By the time I hit the 23 mile marker, I was just happy to still be running. I knew I had slipped to a 9 minute pace, but I had gained so much time earlier, that I still thought I would be good. So here it comes…if I can run the last two miles at a 9:30 pace, I would meet my lofty goal and qualify for Boston. Unfortunately, the gas tank hit absolute zero. I was draggin myself through the last mile.
As I crossed the seventh bridge, I was 3:23 into the race with less than 1/2 mile to go. I got most of the way across and I could see the finish line down below me when it hit me. Every muscle in my legs tried to cramp at the same time. I stopped, relaxed as much as I could, and mustered the strength and composure to jog the last bit.
I realized that I had missed my lofty goal, but I was still exceeding my happy goal. Given that, it was easier to relax and enjoy the scenery of downtown Chattanooga. Once again, I saw the smiles on the faces of the people cheering. I saw the cool little shops that I passed along the riverfront. As I turned to enter the park for my victory lap, I saw various runners and families hanging out in the park.
I smiled as I approached the finish line. I stopped across the line and gave a Hulk Hogan pose. I went to the snack area and munched and drank.
I was a little light-headed. I was very tired. I thanked the volunteers. I went for some extra fluids. I was dehydrated and my blood sugar was a little low.
What happened to my plan? I followed it. It almost worked as well as I had planned, but I fell short by about a liter of fluid and several hundred calories.
At first, I was angry and generally upset about missing the cut for Boston. I knew I had run really well. I knew that I am still basically a rookie because it is only my 3rd full marathon. Still, I was mad at myself for not getting it just right. It was difficult to stay mad at myself, however, as I reported to my friends and fellow runners that I had beaten my previous PR by almost half an hour. That rocks!
The results were slow in coming, but I finally heard…
Place: 21st out of 261 finishers
40-44 Age Group: 5th place
Here are some conclusions that I have come to:
I have been allowing the Boston Athletic Association define excellence. Qualifying for Boston was the end-all of my existence as a runner. I had to give up that standard and realize… I had a great race when you take everything into account. I am excellent.
There were a few other minor things learned from this experience but here are the big 2…
My new guideline:
Excellence as a runner is defined by you. You set goals. As you reach them, you excel. The more it happens, the more excellent you are.

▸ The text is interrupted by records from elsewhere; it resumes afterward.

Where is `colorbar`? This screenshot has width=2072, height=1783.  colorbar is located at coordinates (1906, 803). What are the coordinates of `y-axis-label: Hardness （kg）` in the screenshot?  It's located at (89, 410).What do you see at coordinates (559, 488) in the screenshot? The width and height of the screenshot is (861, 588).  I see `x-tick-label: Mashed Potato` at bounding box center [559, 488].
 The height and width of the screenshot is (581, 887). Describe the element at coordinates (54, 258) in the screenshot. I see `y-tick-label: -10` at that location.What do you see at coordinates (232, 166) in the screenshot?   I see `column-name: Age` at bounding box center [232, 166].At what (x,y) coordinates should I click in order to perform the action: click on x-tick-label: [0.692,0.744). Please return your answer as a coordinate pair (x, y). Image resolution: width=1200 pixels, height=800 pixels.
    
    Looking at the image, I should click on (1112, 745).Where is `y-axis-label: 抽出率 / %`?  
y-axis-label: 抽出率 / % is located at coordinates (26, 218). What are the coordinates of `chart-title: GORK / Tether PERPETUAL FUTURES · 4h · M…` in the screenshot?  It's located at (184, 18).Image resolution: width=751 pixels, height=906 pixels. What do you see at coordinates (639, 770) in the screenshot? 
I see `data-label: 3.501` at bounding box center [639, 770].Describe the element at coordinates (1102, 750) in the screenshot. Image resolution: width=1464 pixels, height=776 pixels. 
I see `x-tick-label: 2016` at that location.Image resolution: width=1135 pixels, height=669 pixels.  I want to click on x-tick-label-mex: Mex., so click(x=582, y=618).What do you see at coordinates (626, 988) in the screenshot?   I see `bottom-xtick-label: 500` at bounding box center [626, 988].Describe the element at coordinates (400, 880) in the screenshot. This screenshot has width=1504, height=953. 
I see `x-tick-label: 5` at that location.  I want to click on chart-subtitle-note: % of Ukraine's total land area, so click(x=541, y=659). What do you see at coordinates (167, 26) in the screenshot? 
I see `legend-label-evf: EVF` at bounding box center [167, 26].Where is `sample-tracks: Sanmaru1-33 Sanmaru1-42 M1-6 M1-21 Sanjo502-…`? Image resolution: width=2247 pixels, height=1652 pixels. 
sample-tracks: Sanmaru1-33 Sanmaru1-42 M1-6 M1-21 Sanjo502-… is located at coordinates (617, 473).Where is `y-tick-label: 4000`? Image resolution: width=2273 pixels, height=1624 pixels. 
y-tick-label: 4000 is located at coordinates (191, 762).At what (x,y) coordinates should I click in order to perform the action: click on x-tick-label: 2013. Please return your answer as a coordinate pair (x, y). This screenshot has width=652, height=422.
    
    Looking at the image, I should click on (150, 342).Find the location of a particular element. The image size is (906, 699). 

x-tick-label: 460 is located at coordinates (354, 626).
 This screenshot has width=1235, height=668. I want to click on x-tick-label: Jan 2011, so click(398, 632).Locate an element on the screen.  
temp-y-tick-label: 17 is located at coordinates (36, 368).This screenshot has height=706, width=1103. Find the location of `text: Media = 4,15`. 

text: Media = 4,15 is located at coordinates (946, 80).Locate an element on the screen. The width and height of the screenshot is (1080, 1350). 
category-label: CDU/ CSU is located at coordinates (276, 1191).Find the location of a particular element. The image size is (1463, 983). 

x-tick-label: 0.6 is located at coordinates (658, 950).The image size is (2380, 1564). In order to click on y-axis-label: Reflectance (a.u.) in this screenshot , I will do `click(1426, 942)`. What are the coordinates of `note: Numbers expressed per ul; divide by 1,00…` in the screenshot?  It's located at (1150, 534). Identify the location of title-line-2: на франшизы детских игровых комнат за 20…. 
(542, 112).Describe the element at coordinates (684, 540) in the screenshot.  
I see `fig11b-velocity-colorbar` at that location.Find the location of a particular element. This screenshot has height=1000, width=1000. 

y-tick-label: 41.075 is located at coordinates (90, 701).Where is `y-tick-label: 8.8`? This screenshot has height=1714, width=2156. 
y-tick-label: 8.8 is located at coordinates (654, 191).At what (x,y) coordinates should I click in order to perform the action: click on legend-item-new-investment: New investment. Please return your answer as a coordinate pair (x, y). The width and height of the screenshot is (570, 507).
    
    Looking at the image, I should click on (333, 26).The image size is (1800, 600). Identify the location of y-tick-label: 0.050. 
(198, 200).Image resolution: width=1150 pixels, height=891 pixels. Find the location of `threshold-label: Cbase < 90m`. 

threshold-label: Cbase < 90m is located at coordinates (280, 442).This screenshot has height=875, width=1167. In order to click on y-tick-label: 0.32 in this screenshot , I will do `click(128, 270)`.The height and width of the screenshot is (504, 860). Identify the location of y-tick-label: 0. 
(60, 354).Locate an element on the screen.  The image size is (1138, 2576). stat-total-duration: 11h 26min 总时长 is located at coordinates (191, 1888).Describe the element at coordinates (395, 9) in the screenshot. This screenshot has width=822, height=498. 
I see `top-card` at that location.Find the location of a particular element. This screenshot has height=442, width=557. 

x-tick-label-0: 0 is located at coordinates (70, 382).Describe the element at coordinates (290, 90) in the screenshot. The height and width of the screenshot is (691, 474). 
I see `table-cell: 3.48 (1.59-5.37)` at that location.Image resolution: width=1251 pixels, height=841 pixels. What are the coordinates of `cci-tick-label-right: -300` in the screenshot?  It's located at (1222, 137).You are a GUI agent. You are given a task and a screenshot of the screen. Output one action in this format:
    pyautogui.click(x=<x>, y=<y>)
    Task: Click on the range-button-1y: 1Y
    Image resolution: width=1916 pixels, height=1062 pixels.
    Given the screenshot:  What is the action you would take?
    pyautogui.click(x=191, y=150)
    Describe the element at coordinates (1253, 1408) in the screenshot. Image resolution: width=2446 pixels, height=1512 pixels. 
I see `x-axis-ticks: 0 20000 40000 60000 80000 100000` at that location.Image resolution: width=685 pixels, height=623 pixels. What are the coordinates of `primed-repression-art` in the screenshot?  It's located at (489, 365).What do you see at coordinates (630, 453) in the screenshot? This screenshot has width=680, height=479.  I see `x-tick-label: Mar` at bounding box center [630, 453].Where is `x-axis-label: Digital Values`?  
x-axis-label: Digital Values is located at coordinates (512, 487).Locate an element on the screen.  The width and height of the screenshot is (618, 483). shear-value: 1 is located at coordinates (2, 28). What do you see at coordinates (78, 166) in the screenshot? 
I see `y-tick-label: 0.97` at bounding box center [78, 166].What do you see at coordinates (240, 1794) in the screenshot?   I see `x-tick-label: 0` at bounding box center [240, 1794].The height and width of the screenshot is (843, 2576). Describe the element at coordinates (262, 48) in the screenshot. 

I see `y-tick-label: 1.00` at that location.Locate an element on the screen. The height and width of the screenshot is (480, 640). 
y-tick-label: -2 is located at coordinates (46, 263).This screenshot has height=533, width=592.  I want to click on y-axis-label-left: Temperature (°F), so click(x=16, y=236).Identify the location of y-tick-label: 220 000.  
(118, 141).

My new hydration/nutrition strategy:
Get so much faster than “goal pace” that frequent breaks for consumption (or elimination) will be of no concern.
I believe that with these 2 new guidelines in place, I will be able to enjoy the races more and continue to push & excel.
I have set new goals for myself. As I seek them, I am determined that I will continue finding the joy in running while training AND racing.